TASK OBJECTIVE: Write out exactly the lines below that run from the one containing "Where should I" through the one containing "Select page number 1 in pagination", both included, with no other lines.

EXCERPTED DATA:

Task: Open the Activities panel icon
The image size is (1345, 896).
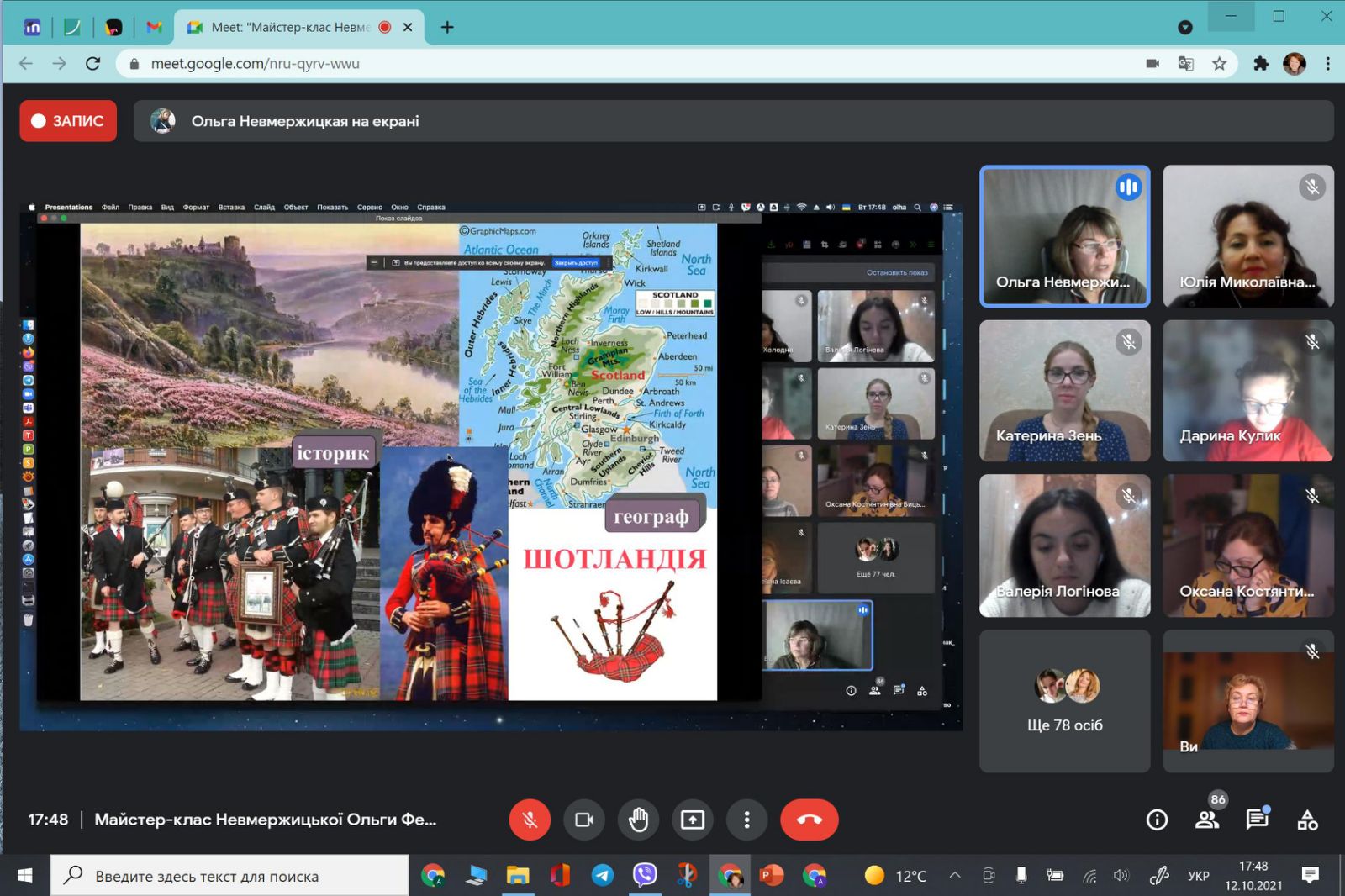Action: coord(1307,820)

==

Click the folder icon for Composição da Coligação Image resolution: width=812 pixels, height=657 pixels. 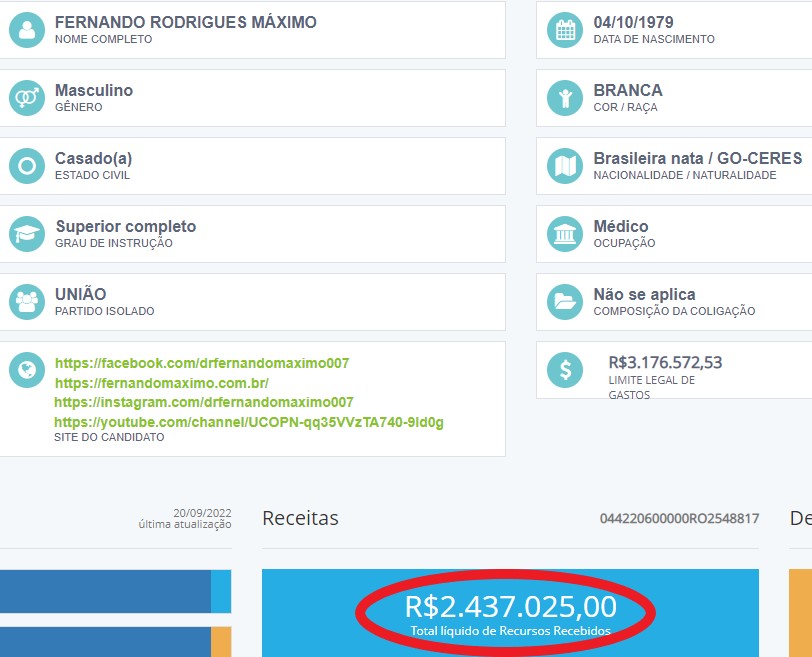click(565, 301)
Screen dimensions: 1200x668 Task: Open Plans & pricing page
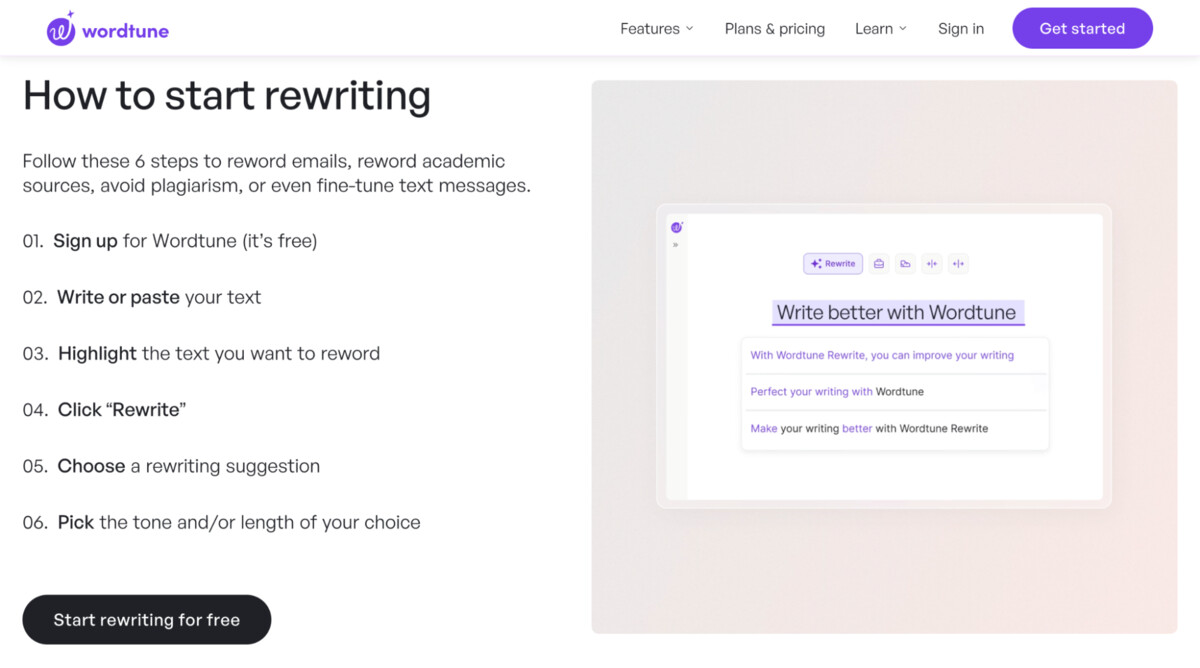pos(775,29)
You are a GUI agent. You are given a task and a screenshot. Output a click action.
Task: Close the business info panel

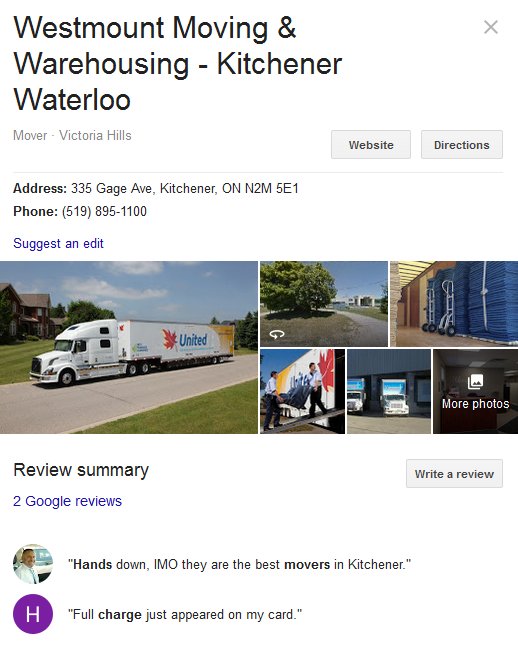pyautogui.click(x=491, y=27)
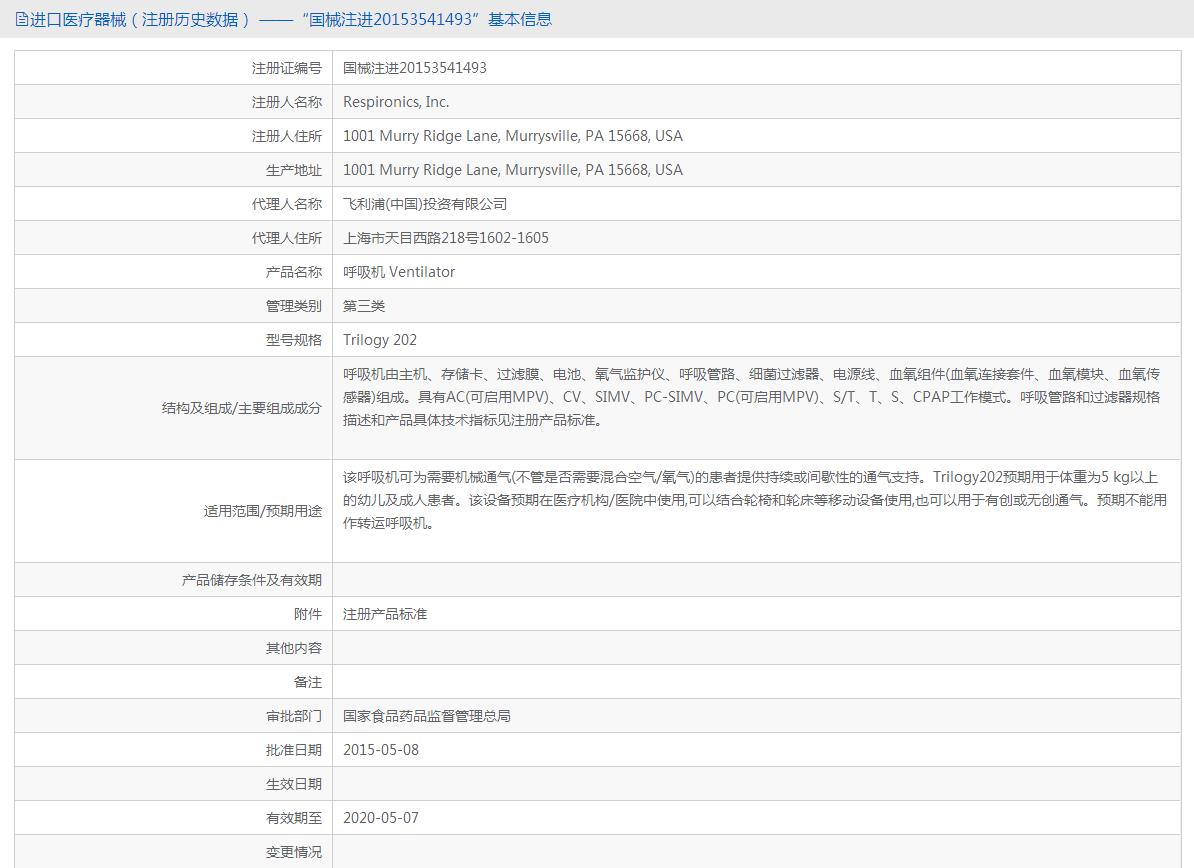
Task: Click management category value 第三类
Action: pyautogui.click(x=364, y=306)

==

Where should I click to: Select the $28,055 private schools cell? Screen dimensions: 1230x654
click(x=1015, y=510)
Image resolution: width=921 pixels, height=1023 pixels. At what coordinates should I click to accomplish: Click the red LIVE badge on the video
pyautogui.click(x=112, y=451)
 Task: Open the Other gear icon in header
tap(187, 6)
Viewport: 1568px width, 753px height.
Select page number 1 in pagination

YOUR RESPONSE:
Where should I click to: Select the $28,055 private schools cell? Screen dimensions: 1230x654
click(x=1015, y=510)
Image resolution: width=921 pixels, height=1023 pixels. At what coordinates should I click to accomplish: Click the red LIVE badge on the video
pyautogui.click(x=112, y=451)
 Task: Open the Other gear icon in header
tap(187, 6)
Viewport: 1568px width, 753px height.
Select page number 1 in pagination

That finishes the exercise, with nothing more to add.